O autor desde o início nos previne que “fanatismos não se discutem, pois encerram em si mesmos um diagnóstico.” E de uma forma geral sugere que os seguidores de Karl Marx foram também seguidores de Maquiavel ao aplicar a máxima que o fim justifica os meios.
O resumo, bem resumido da história, é a revelação do segredo de um homem que encontra outro numa praia deserta. Ele diz ter sido treinado para executar Trotski quando este estava exilado no México.
Entretanto como o autor foi tão generoso ao escrever centenas de páginas eu seria deselegante se apresentasse um resumo de apenas três linhas.
Então, retribuindo a gentileza, faço um resumo estendido a partir de frases sublinhadas.
Mercader foi um rebelde espanhol que rompeu com o pai burguês pela causa socialista. Na Revolução Espanhola – movimento grevista com saldo de 1.400 mortos e mais de 30.000 detidos – convenceu-se de que a piedade não existe nem pode existir na luta de classes. Vive numa Madrid cansada desencantada, assediada pela escassez e ansiosa por regressar a uma normalidade destruída pela guerra e pelos sonhos revolucionários mesmo que ao preço infame da rendição. Embrenhou-se nas reuniões políticas a ponto de se destacar e ser cooptado pelo Partido para ações mais significativas para a causa da revolução que a simples panfletagem ou explosão de prédios.
Simultaneamente Stalin impera na União Soviética com um rebenque numa mão e um chocolate na outra. Por exemplo, para construir o canal que ligava o mar Branco ao Báltico chicoteou 200 mil prisioneiros, dos quais mais de 25 mil morreram, e presenteou com um bombom ao escritor Máximo Gorgki  quando este documentou para o mundo que o Canal demonstrava a supremacia da engenharia socialista e que se propunha a transformar os prisioneiros em modelos resplandecentes do Novo Homem Soviético.
Ao comunista madrileno que sonhava com a utopia, que todos fossem felizes, alimentados, abrigados, cheios de direitos e sem obrigações é ensinado que não se atacam os inimigos quando estão de pé, mas quando estão de joelhos. E é nesta posição, submissa pelo medo, que precisa estar a população opositora. Ele é doutrinado, não precisa entender nada, deve submeter-se à santíssima trindade: obediência, fidelidade e discrição. É apresentado e estuda a biografia, reescrita e publicada, de Trotski.
Trotski que havia sido um dos principais líderes e teóricos da Revolução Russa, foi derrotado e exilado por Stalin.
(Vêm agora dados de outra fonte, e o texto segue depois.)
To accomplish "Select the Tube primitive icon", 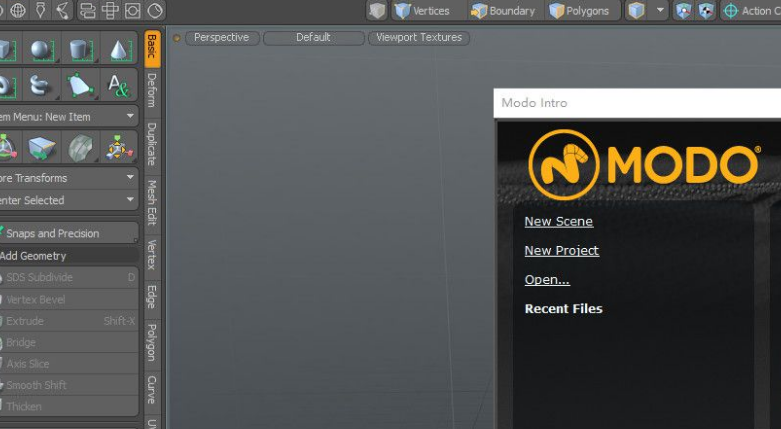I will 41,86.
Mesmo assim, de países distantes, consegue ser um combatente ferrenho escrevendo artigos. Por isso, na biografia reescrita deixa de ser russo para ser ucraniano. É chamado falso profeta, renegado, inimigo do povo. Dizem que é a maldade ideológica personificada elevada à enésima potência.
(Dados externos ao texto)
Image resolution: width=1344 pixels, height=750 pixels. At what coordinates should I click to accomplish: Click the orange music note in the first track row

O exilado parece se alimentar e crescer com a difamação. Escreve pra vários jornais apontando a política de um governo que adota a perseguição e a mentira como recursos do Estado e estilo de vida para o conjunto da sociedade.
Baseado em minuciosa pesquisa o autor não deixa que o livro se transforme em maçante aula de história política. Mostra por exemplo, como os jovens são facilmente aliciados, como o assassino, e são convencidos para a grande missão. Que os homens do futuro terão um mundo mais seguro e melhor graças a pessoas como ele. Mostra também como o escritor é envolvido para escrever o romance.  A simultaneidade das histórias torna o resultado em leitura digna de aplausos ruidosos.
Sem dúvida e sem trocadilho, foi um dos grandes livros que li.




* NKVD – Narodnyi Komissariat Vnutrennikh Del ou Comissariado do Povo para Assuntos Internos.